Schlagwort: Juden

»Seht euch vor!«

In Deutschland kann man Juden nicht mit Waffengewalt außer Landes treiben. Aber man kann ihnen das Leben so schwer machen, dass sie freiwillig gehen. Das ist das Ziel der Leute, die jede Woche Hassgesänge anstimmen

Mein Sohn hat vier Jahre die Sinai-Grundschule in München besucht. Wenn Sie sich fragen, weshalb der Bub auf einer jüdischen Schule gelandet ist: Wir brauchten eine Ganztagsschule, und von denen gibt es im Umland von München nicht so viele. Dann fragte mich eine Freundin, ob ich schon mal über die Sinai-Grundschule nachgedacht hätte, die könne sie sehr empfehlen.

Wir haben die Entscheidung nie bereut. Es gibt durch die Bank großartige, den Kindern zugewandte Lehrer. Keine Klasse hat mehr als 20 Schüler. Und die Klassengemeinschaft ist so, wie man sich eine Klassengemeinschaft wünscht. Ich habe nicht nachgefragt, wie viele der Mitschüler nicht jüdischen Glaubens sind, aber es hat auch nie eine Rolle gespielt.

####################

● AUFGABEN:
(1) Wie viele Schüler hat laut dem Text über die Sinai-Grundschule eine Klasse dort höchstens?
(2) Schreiben Sie aus dem Text über die Sinai-Grundschule die Passage von „Schlagwort: Juden“ bis „sie sehr empfehlen.“ unverändert ab.

● DATENBLOCK:
####################

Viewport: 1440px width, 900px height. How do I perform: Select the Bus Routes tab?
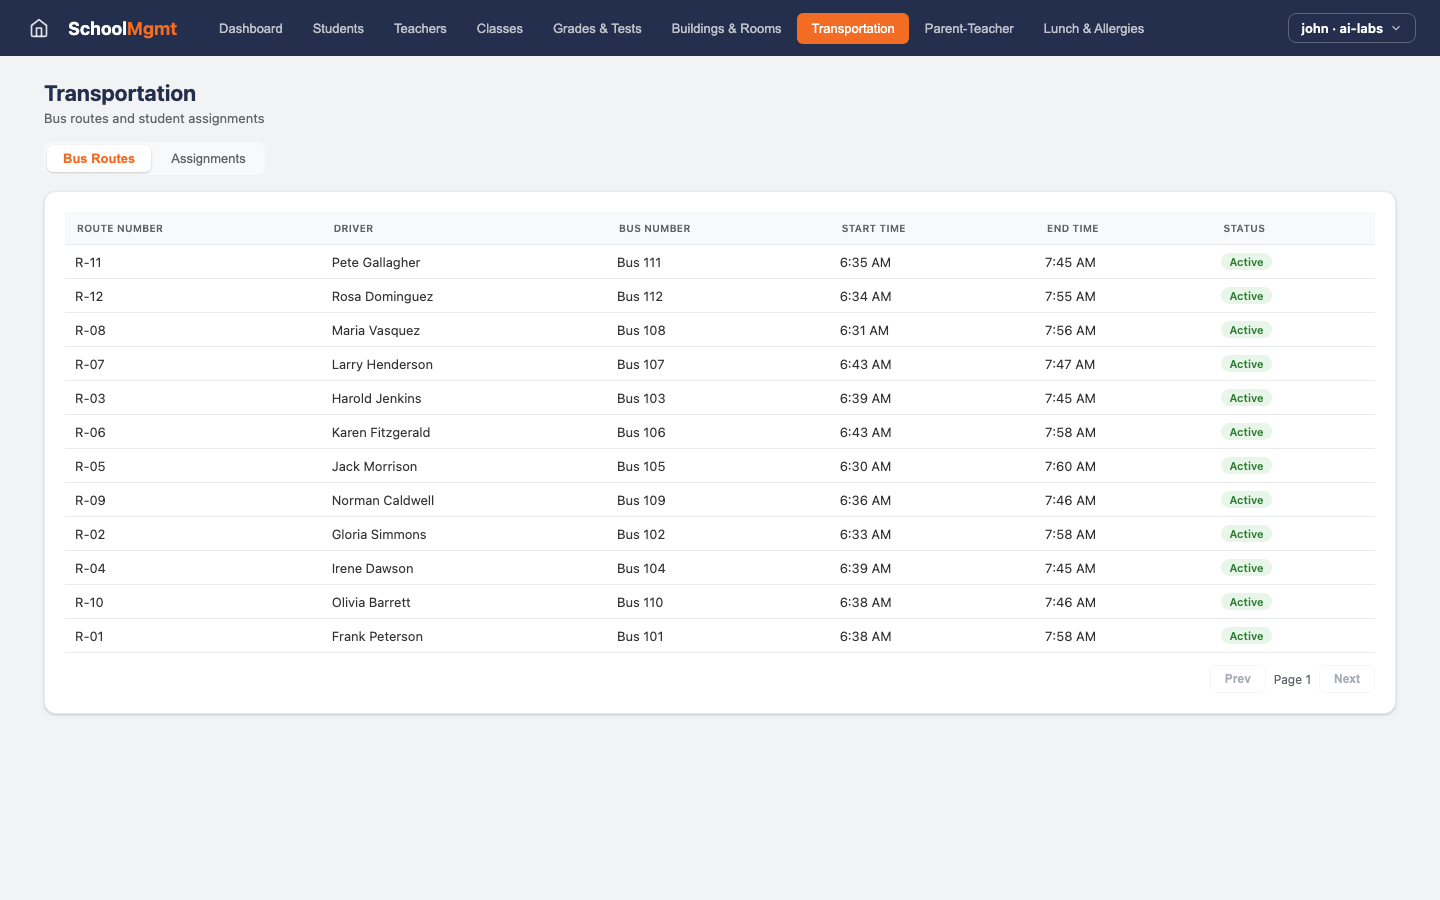(x=98, y=158)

####################

● LÖSUNGEN:
(1) Keine Klasse hat mehr als 20 Schüler.

(2)
Schlagwort: Juden

»Seht euch vor!«

In Deutschland kann man Juden nicht mit Waffengewalt außer Landes treiben. Aber man kann ihnen das Leben so schwer machen, dass sie freiwillig gehen. Das ist das Ziel der Leute, die jede Woche Hassgesänge anstimmen

Mein Sohn hat vier Jahre die Sinai-Grundschule in München besucht. Wenn Sie sich fragen, weshalb der Bub auf einer jüdischen Schule gelandet ist: Wir brauchten eine Ganztagsschule, und von denen gibt es im Umland von München nicht so viele. Dann fragte mich eine Freundin, ob ich schon mal über die Sinai-Grundschule nachgedacht hätte, die könne sie sehr empfehlen.